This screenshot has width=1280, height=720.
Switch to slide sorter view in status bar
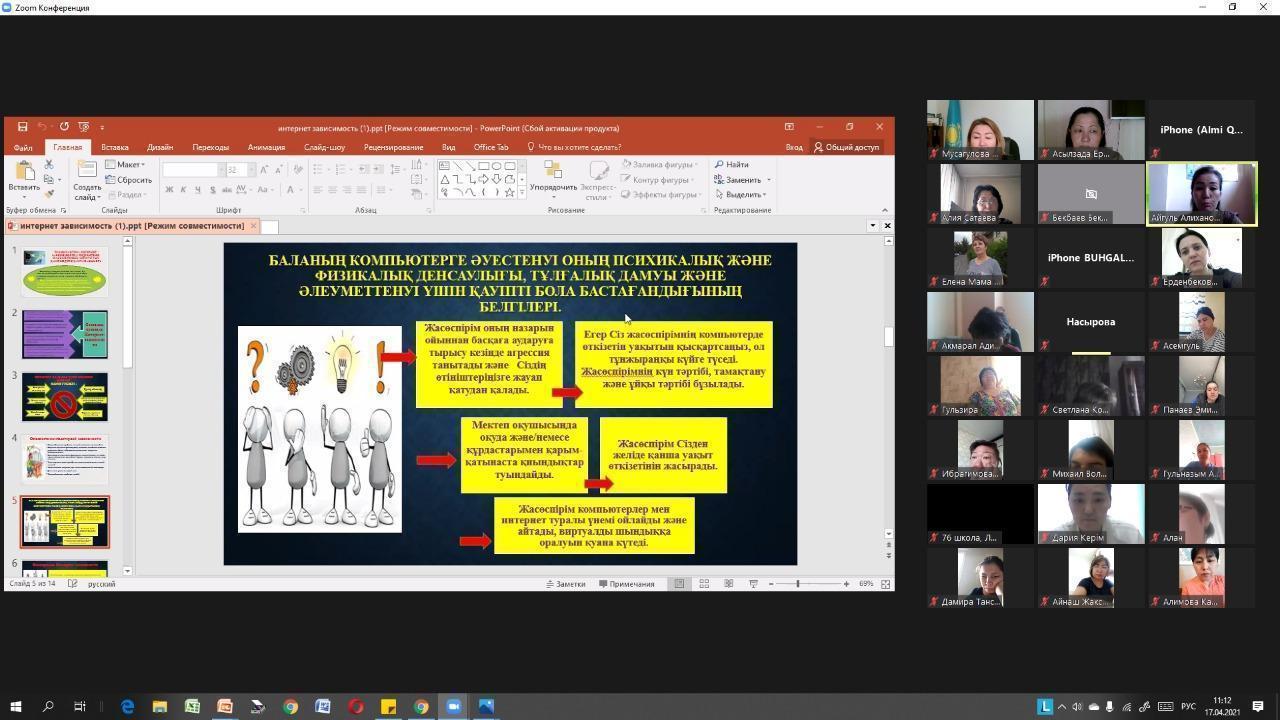(704, 584)
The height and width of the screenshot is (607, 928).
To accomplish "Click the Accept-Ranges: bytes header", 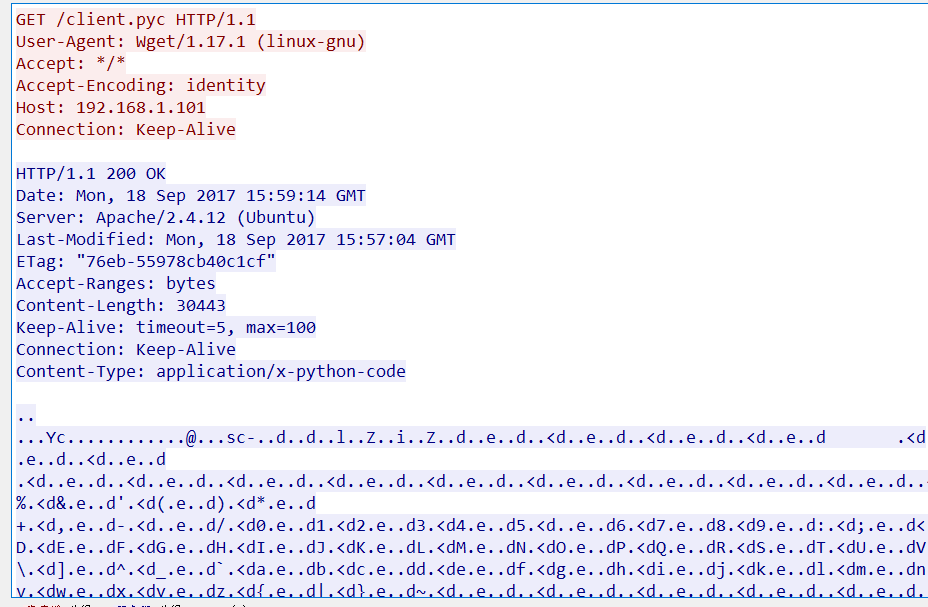I will 115,283.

──────

§ **Problem statement**: Search the entries above for lines containing the word "screenshot", and copy each one.

§ **Answer area**:
This screenshot has width=1280, height=720.
The height and width of the screenshot is (607, 928).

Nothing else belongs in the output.